═════ RECORDS FOR THIS EXERCISE
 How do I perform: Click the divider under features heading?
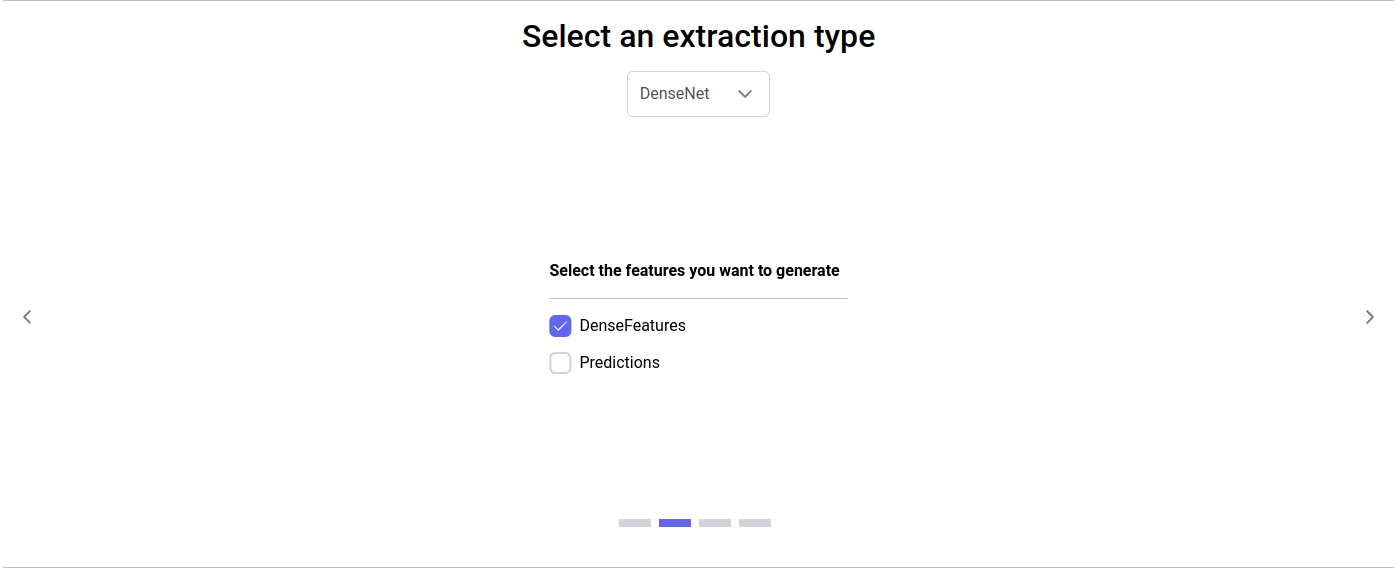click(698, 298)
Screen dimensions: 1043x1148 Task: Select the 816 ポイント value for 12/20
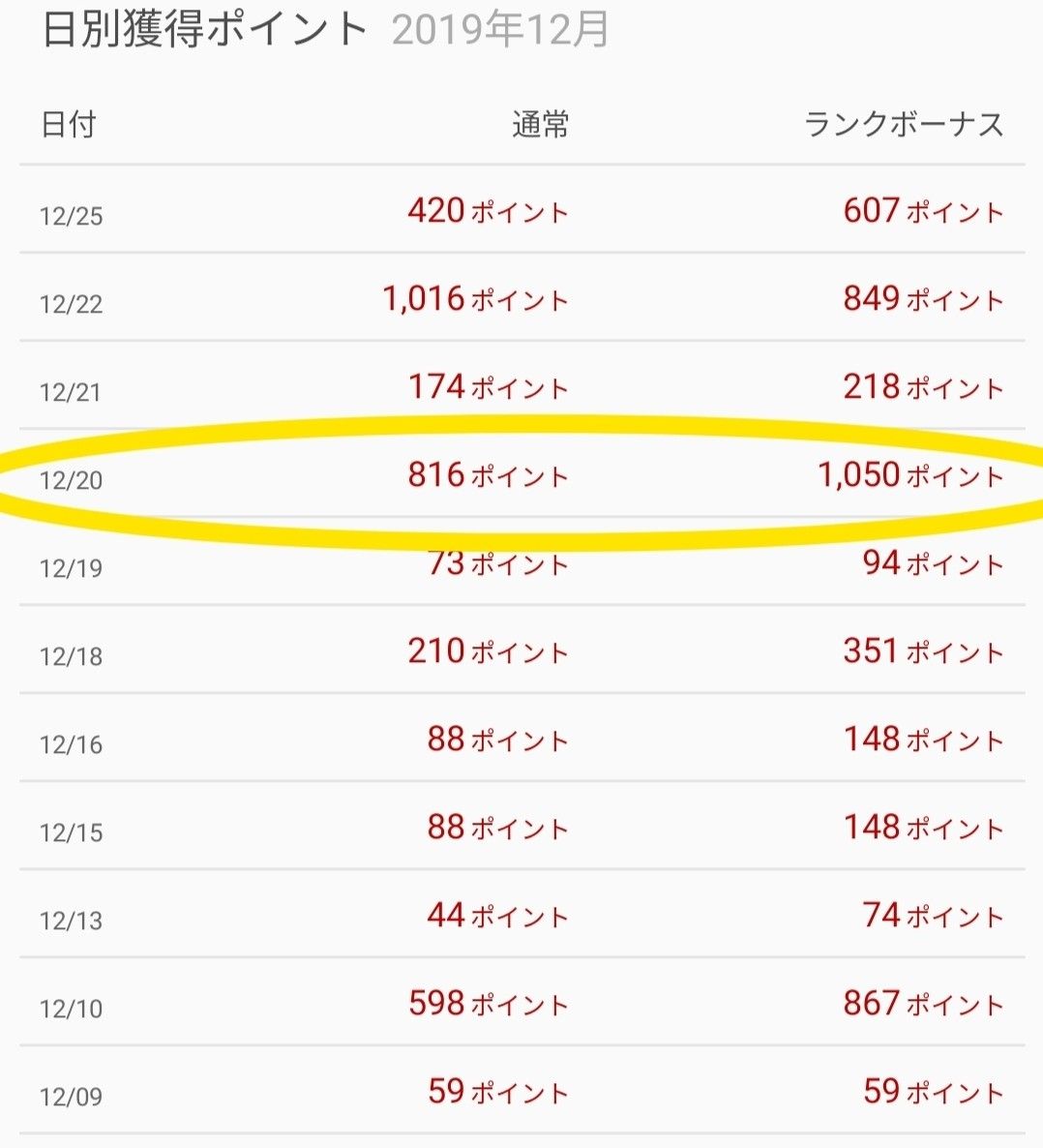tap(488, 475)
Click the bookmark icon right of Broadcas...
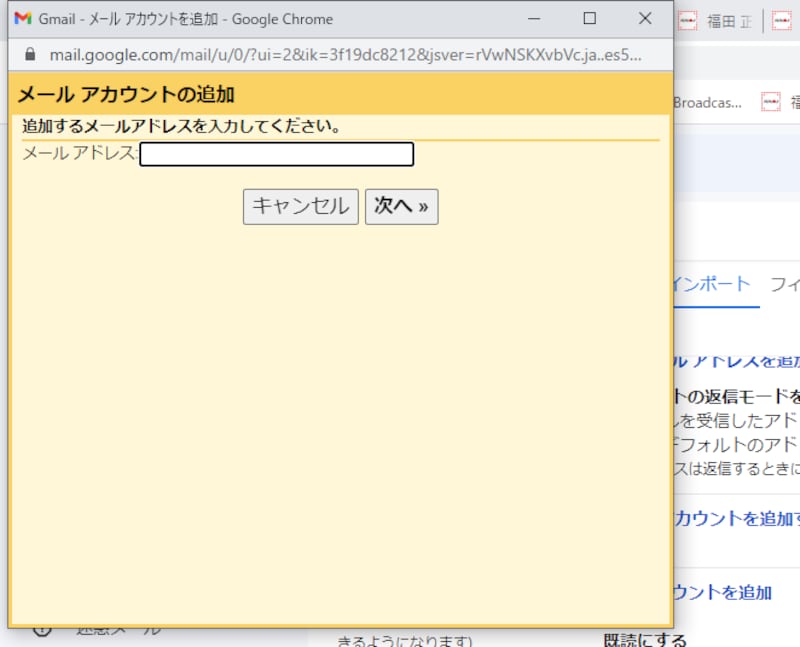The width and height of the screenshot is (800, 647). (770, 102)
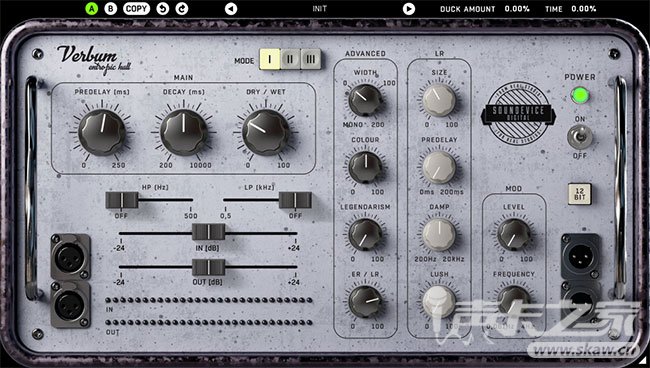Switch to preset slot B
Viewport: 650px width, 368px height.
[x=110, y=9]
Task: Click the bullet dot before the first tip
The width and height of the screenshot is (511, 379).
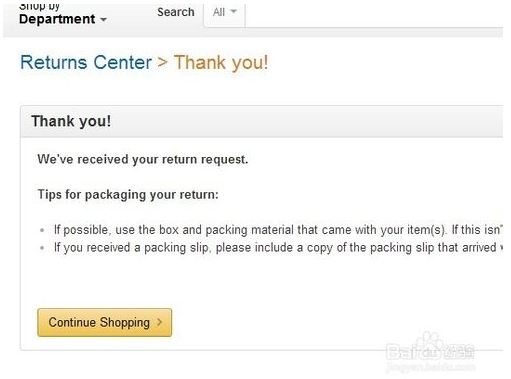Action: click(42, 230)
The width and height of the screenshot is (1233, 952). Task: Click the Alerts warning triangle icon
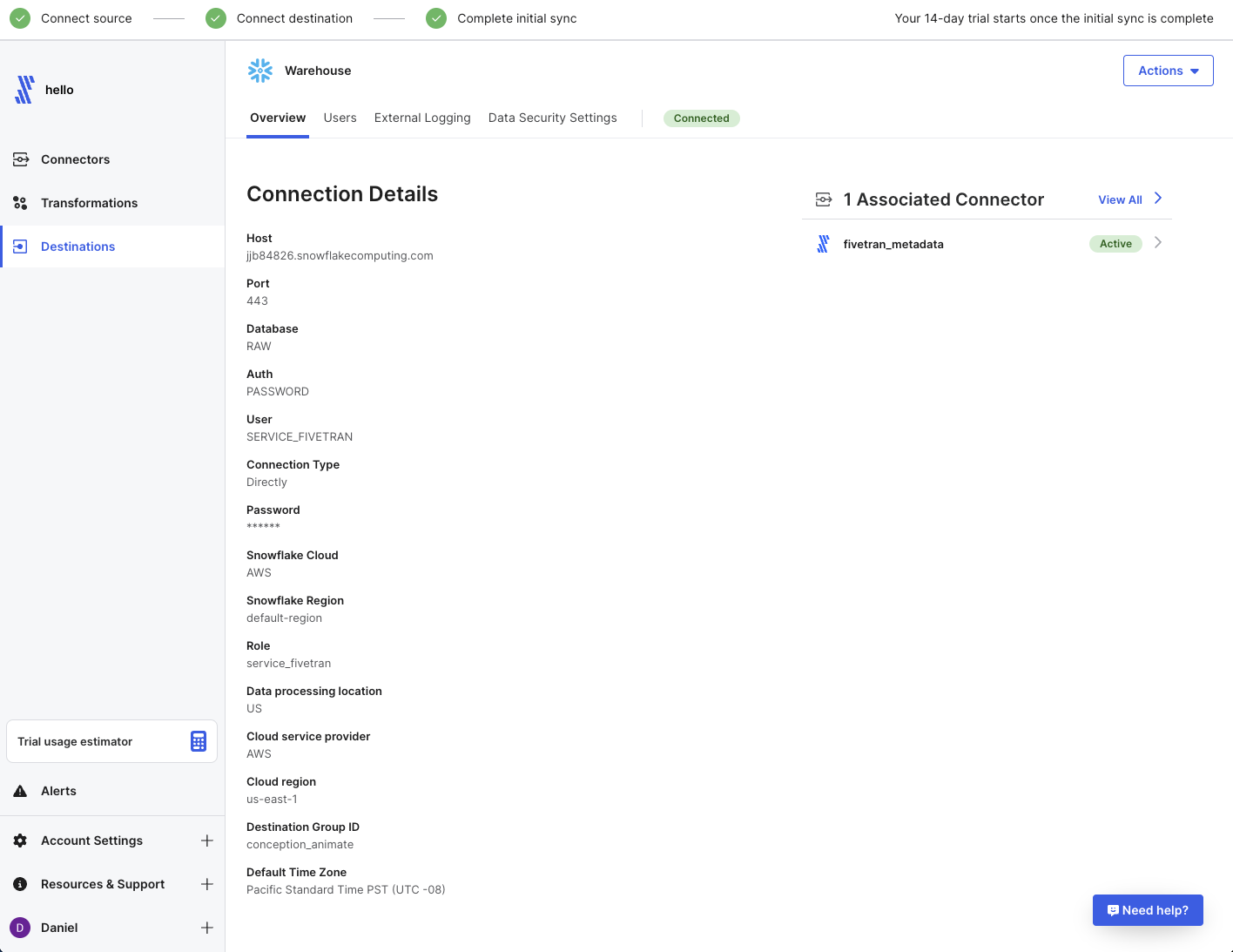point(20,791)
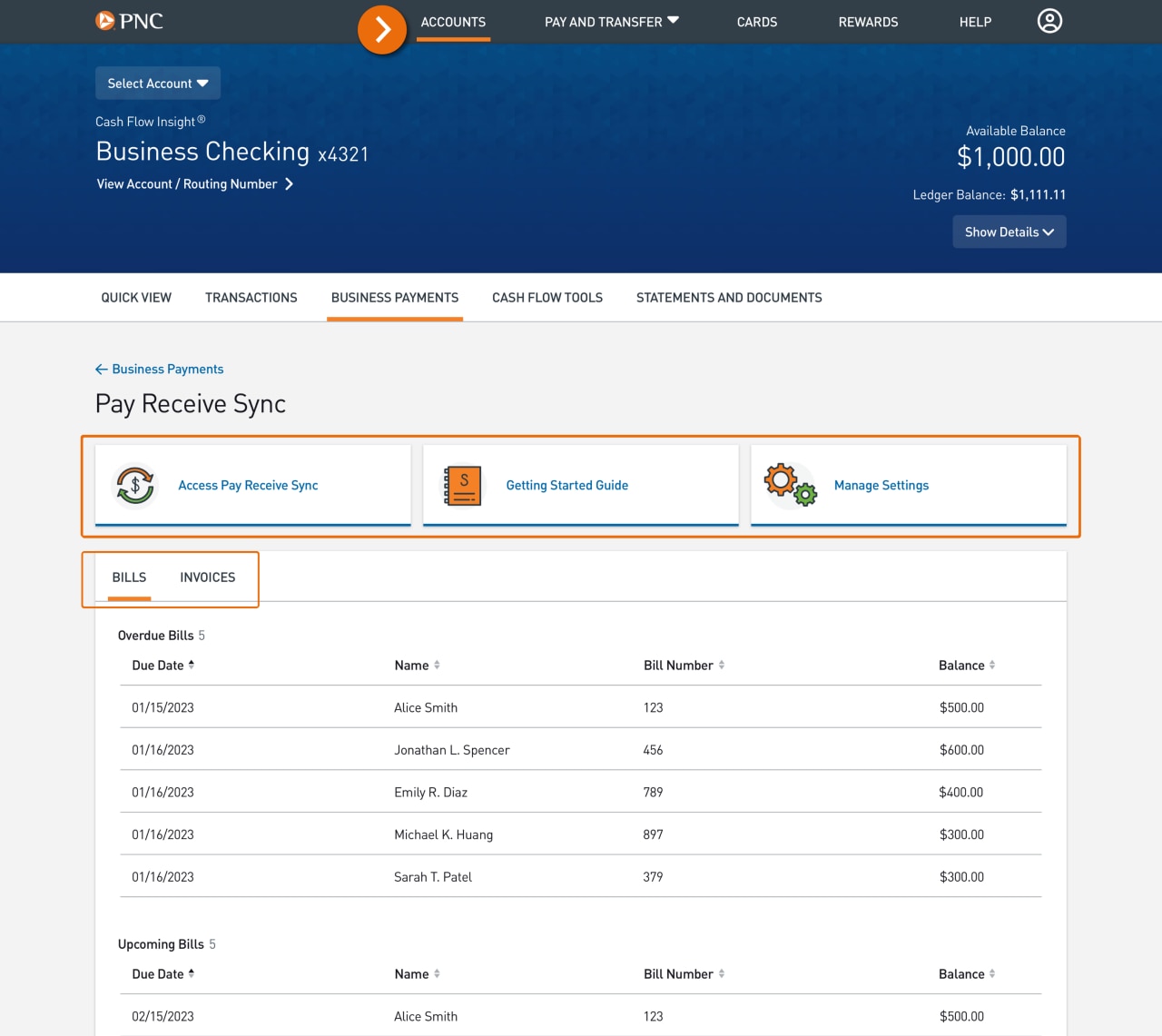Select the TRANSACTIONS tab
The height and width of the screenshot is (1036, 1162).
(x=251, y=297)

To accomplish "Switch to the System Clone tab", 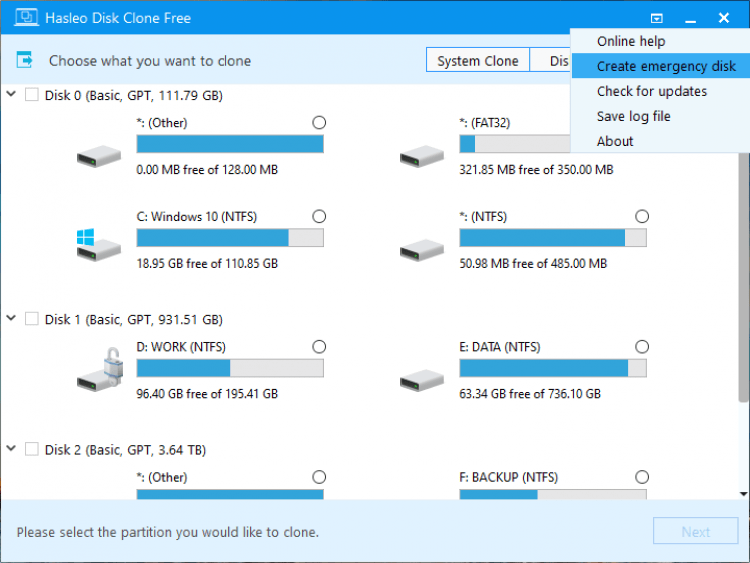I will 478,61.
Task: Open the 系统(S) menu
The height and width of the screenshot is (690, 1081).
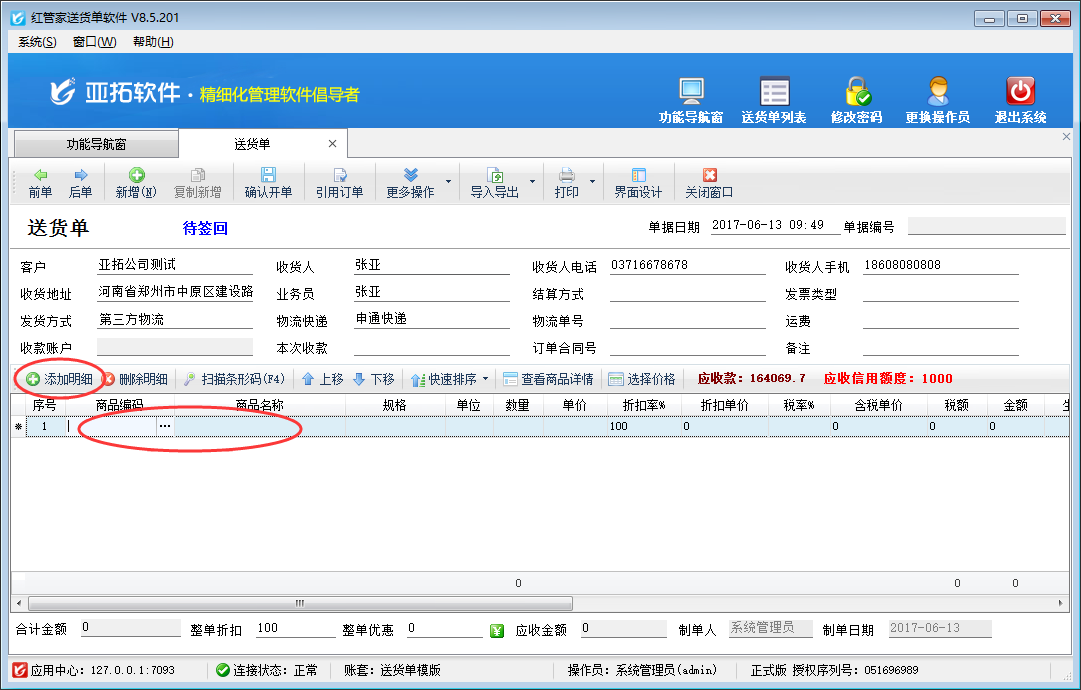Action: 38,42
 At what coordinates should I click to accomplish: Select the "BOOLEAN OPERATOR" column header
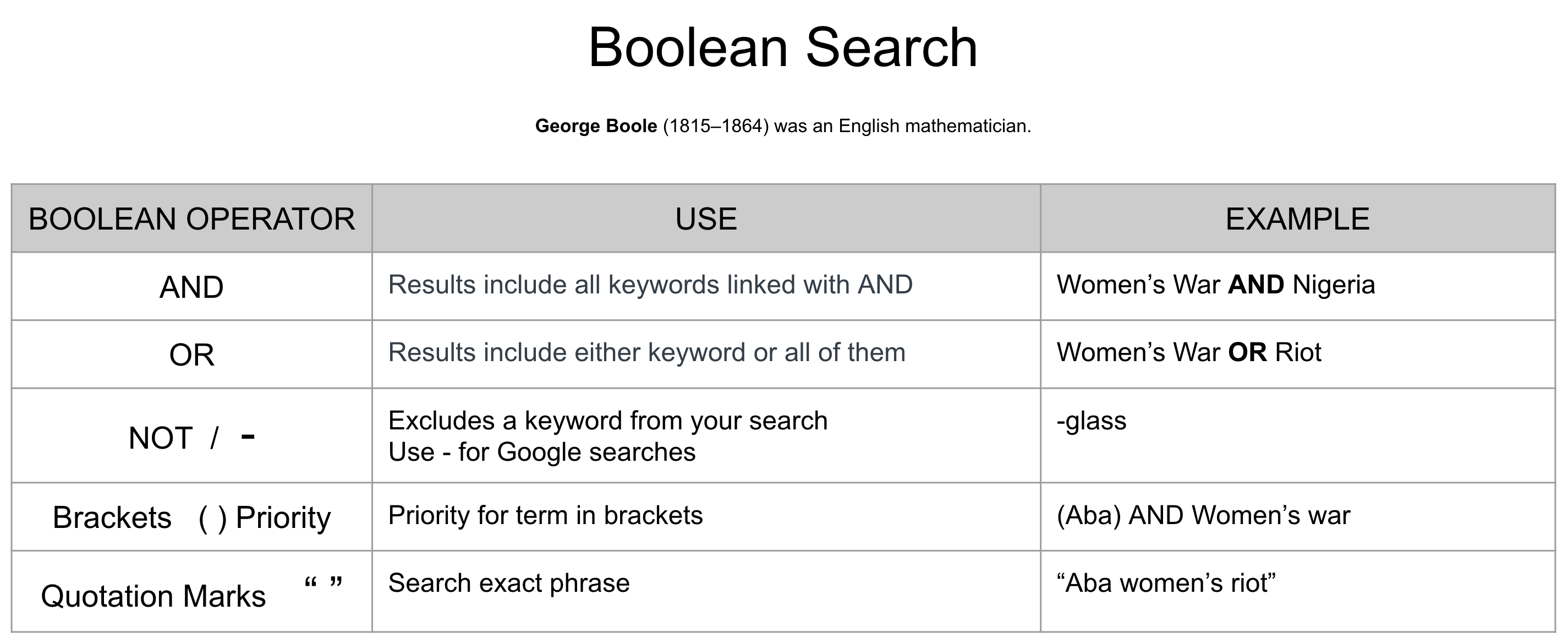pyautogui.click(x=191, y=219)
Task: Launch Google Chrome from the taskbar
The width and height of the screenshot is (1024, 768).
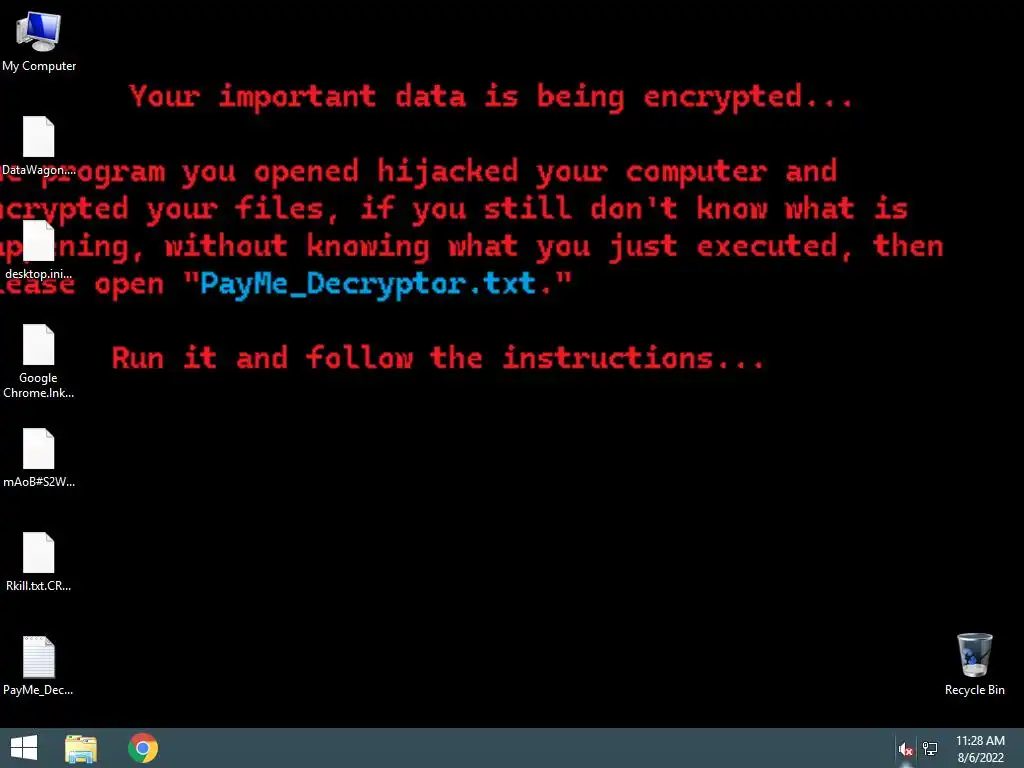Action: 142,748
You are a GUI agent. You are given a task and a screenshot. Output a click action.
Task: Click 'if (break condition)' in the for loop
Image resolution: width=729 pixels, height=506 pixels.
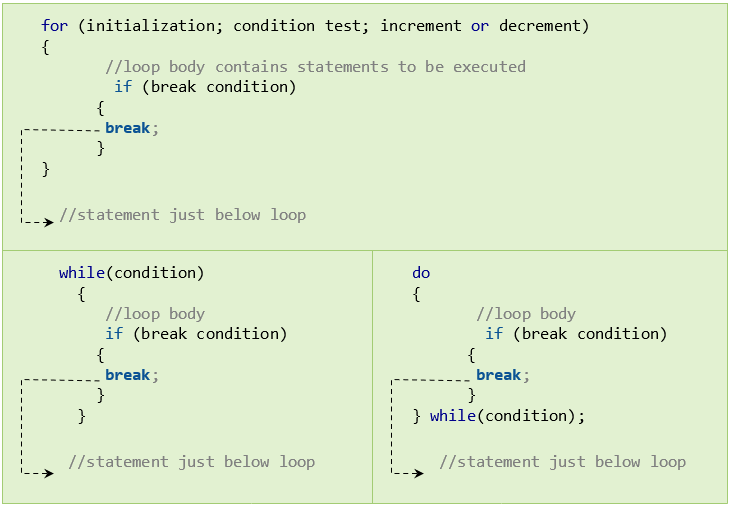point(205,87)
══════════
Will you repeat the material above, but only from the line containing "Task: Click 'if" through its last line, exactly and without the pictures?

Task: Click 'if (break condition)' in the for loop
Image resolution: width=729 pixels, height=506 pixels.
point(205,87)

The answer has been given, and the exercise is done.